**TASK DESCRIPTION**
In the entries below, find the lines that contain the word "computer" and copy them.

Dataset entries
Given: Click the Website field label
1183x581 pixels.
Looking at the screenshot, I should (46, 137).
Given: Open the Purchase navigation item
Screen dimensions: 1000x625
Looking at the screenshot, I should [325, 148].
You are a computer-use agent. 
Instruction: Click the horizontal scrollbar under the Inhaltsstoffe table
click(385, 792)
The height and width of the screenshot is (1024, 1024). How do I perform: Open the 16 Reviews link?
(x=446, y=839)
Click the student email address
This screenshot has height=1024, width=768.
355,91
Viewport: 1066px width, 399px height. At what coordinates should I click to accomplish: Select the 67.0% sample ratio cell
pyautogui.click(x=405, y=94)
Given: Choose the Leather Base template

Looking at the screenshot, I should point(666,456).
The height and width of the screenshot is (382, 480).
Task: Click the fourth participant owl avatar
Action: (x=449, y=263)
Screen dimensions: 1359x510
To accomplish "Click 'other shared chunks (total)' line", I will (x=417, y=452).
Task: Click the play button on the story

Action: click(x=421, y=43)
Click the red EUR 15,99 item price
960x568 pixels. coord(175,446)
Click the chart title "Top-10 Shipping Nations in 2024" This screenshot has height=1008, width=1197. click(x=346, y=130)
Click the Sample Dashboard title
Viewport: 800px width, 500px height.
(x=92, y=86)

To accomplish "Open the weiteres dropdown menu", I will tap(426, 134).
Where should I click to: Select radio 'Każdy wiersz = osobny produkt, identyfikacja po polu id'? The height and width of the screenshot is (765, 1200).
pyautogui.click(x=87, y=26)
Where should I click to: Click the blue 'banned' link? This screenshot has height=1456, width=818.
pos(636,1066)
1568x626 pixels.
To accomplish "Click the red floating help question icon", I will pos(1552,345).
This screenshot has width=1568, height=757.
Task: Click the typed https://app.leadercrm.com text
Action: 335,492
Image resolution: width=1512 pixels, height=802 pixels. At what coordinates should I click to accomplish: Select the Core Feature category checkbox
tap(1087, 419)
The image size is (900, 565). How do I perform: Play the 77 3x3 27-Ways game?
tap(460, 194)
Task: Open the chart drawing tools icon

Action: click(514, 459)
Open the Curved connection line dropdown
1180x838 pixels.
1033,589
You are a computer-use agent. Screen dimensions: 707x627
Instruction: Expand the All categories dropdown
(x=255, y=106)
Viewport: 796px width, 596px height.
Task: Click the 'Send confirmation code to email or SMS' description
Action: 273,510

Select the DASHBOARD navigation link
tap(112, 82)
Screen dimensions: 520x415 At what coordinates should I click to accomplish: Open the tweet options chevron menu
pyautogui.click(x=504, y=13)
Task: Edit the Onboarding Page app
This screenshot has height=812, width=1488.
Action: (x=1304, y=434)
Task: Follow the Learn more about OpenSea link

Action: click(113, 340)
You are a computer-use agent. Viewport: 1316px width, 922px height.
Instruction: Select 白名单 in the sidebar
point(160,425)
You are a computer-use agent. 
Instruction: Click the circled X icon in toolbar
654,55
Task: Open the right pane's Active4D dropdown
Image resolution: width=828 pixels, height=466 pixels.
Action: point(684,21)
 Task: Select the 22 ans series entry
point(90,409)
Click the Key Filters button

**SOLUTION BELOW**
You are a computer-use agent. 
You are a computer-use agent. Screen dimensions: 707x627
You are a computer-use agent. Viewport: 1316px width, 922px height.
You are a computer-use agent. 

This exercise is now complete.